GIVEN RECORDS ▸
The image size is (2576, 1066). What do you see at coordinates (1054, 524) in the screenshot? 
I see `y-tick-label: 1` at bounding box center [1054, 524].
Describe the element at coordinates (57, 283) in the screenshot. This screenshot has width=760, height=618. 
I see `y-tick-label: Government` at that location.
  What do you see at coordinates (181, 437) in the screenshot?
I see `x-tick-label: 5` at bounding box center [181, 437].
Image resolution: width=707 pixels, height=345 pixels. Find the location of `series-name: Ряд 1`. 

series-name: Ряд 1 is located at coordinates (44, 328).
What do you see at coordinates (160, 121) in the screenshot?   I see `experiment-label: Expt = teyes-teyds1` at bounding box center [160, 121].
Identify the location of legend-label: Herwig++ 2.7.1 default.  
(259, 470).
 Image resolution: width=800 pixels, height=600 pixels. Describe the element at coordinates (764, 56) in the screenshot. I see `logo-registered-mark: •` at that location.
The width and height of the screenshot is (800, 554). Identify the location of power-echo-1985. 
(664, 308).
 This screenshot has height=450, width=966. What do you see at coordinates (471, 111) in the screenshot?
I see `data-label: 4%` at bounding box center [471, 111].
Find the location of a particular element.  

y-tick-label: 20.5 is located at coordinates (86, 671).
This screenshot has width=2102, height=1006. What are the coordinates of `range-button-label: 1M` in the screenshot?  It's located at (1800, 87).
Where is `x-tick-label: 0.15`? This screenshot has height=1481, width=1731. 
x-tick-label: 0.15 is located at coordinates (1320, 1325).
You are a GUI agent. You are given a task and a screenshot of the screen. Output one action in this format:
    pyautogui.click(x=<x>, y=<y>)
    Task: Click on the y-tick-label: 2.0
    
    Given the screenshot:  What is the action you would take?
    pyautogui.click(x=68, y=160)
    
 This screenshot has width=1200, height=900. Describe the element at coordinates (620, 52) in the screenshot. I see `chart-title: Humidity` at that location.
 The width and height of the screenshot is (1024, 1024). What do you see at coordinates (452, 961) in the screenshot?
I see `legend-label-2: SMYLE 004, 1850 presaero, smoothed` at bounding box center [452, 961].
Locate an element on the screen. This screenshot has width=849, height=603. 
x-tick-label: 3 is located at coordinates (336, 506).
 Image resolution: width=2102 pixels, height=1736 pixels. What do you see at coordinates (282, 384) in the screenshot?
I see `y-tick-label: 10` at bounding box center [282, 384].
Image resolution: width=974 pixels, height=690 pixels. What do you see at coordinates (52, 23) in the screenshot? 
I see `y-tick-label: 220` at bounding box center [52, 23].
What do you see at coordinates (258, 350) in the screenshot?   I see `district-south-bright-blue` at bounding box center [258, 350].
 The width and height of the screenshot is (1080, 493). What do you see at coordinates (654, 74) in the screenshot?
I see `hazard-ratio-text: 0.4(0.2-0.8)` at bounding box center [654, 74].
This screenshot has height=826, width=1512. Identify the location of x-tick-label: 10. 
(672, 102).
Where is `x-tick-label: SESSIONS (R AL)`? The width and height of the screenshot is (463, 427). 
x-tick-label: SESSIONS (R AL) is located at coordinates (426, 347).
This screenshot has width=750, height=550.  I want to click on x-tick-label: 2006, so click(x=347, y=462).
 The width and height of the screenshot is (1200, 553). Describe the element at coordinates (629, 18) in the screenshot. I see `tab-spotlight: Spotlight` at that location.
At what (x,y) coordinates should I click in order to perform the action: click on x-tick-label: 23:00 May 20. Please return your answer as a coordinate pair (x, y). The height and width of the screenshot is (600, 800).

AIM OF THE TASK ▸ Copy every one of the records above word for word, keeping them in their original order.

EXERCISE OUTPUT ▸
The image size is (2576, 1066). What do you see at coordinates (1054, 524) in the screenshot? 
I see `y-tick-label: 1` at bounding box center [1054, 524].
Describe the element at coordinates (57, 283) in the screenshot. This screenshot has width=760, height=618. 
I see `y-tick-label: Government` at that location.
  What do you see at coordinates (181, 437) in the screenshot?
I see `x-tick-label: 5` at bounding box center [181, 437].
Image resolution: width=707 pixels, height=345 pixels. Find the location of `series-name: Ряд 1`. 

series-name: Ряд 1 is located at coordinates (44, 328).
What do you see at coordinates (160, 121) in the screenshot?   I see `experiment-label: Expt = teyes-teyds1` at bounding box center [160, 121].
Identify the location of legend-label: Herwig++ 2.7.1 default.  
(259, 470).
 Image resolution: width=800 pixels, height=600 pixels. Describe the element at coordinates (764, 56) in the screenshot. I see `logo-registered-mark: •` at that location.
The width and height of the screenshot is (800, 554). Identify the location of power-echo-1985. 
(664, 308).
 This screenshot has height=450, width=966. What do you see at coordinates (471, 111) in the screenshot?
I see `data-label: 4%` at bounding box center [471, 111].
Find the location of a particular element.  

y-tick-label: 20.5 is located at coordinates (86, 671).
This screenshot has width=2102, height=1006. What are the coordinates of `range-button-label: 1M` in the screenshot?  It's located at (1800, 87).
Where is `x-tick-label: 0.15`? This screenshot has height=1481, width=1731. 
x-tick-label: 0.15 is located at coordinates (1320, 1325).
You are a GUI agent. You are given a task and a screenshot of the screen. Output one action in this format:
    pyautogui.click(x=<x>, y=<y>)
    Task: Click on the y-tick-label: 2.0
    
    Given the screenshot:  What is the action you would take?
    pyautogui.click(x=68, y=160)
    
 This screenshot has width=1200, height=900. Describe the element at coordinates (620, 52) in the screenshot. I see `chart-title: Humidity` at that location.
 The width and height of the screenshot is (1024, 1024). What do you see at coordinates (452, 961) in the screenshot?
I see `legend-label-2: SMYLE 004, 1850 presaero, smoothed` at bounding box center [452, 961].
Locate an element on the screen. This screenshot has width=849, height=603. 
x-tick-label: 3 is located at coordinates (336, 506).
 Image resolution: width=2102 pixels, height=1736 pixels. What do you see at coordinates (282, 384) in the screenshot?
I see `y-tick-label: 10` at bounding box center [282, 384].
Image resolution: width=974 pixels, height=690 pixels. What do you see at coordinates (52, 23) in the screenshot? 
I see `y-tick-label: 220` at bounding box center [52, 23].
What do you see at coordinates (258, 350) in the screenshot?   I see `district-south-bright-blue` at bounding box center [258, 350].
 The width and height of the screenshot is (1080, 493). What do you see at coordinates (654, 74) in the screenshot?
I see `hazard-ratio-text: 0.4(0.2-0.8)` at bounding box center [654, 74].
This screenshot has height=826, width=1512. Identify the location of x-tick-label: 10. 
(672, 102).
Where is `x-tick-label: SESSIONS (R AL)`? The width and height of the screenshot is (463, 427). 
x-tick-label: SESSIONS (R AL) is located at coordinates (426, 347).
This screenshot has width=750, height=550.  I want to click on x-tick-label: 2006, so click(x=347, y=462).
 The width and height of the screenshot is (1200, 553). Describe the element at coordinates (629, 18) in the screenshot. I see `tab-spotlight: Spotlight` at that location.
At what (x,y) coordinates should I click in order to perform the action: click on x-tick-label: 23:00 May 20. Please return your answer as a coordinate pair (x, y). The height and width of the screenshot is (600, 800).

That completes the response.